UAW Fumbles Investments, May Have Flubbed $80 million
Most people have rued at least one missed investment opportunity in their lives, though likely none so large (both in terms of monetary value and people affected) as the UAW is suggested to have made after the 2023 strike action.


Most people have rued at least one missed investment opportunity in their lives, though likely none so large (both in terms of monetary value and people affected) as the UAW is suggested to have made after the 2023 strike action.
According to a report by Automotive News, the UAW failed to immediately reinvest the money it hauled out of stock portfolios and liquidated in order to pay workers who were on strike. It is being alleged that, for whatever reason, the union took at least twelve months to reinvest the funds.
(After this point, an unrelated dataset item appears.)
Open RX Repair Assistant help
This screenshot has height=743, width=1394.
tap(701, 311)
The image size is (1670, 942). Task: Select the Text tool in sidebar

Those with pencils and calculators are estimating the union had forgone (forwent?) about $80 million in gains during the period of time in which almost none of its portfolio was invested in stocks. The time frame in question is a year or so following the strike which began in September 2023, according to the records reviewed by Reuters, which originally reported on the story.
There was seemingly nothing untoward about the idea to use the $340 million worth of portfolio money to pay striking workers, since it appears the board voted in August 2023 to approve a plan involving selling all of the equities in its strike fund, leaving some in cash and bonds and alternative investments. When workers hit the streets a month later, they were paid $500 a week.
The alleged problem centers around a failure to reinvest as per union policy once the strike was over and contracts ratified in November 2023. Those in the know say funds were instead placed in a mix of “cash, fixed-income, and alternative assets” until about September 2024 at which time the portfolio contained only about five percent in equities. It was around that time someone pointed out the portfolio was getting lower returns than one might expect in a standard bank account. Ouch.
Did someone forget to check a box on a website or simply fail to hit an ‘enter’ key? That’d be one expensive missed keystroke but not one unheard of. Your author suffered a similar error made by a hapless bank employee during the 2010 recession, thereby missing out on the market recovery. Difference is, my portfolio was five figures, not nine. And while it sucked, the the only one affected was me, not thousands of union employees.
For its part, the UAW is mum for now, with lawyers for the Secretary-Treasurer stating any accusations against their client are unfounded.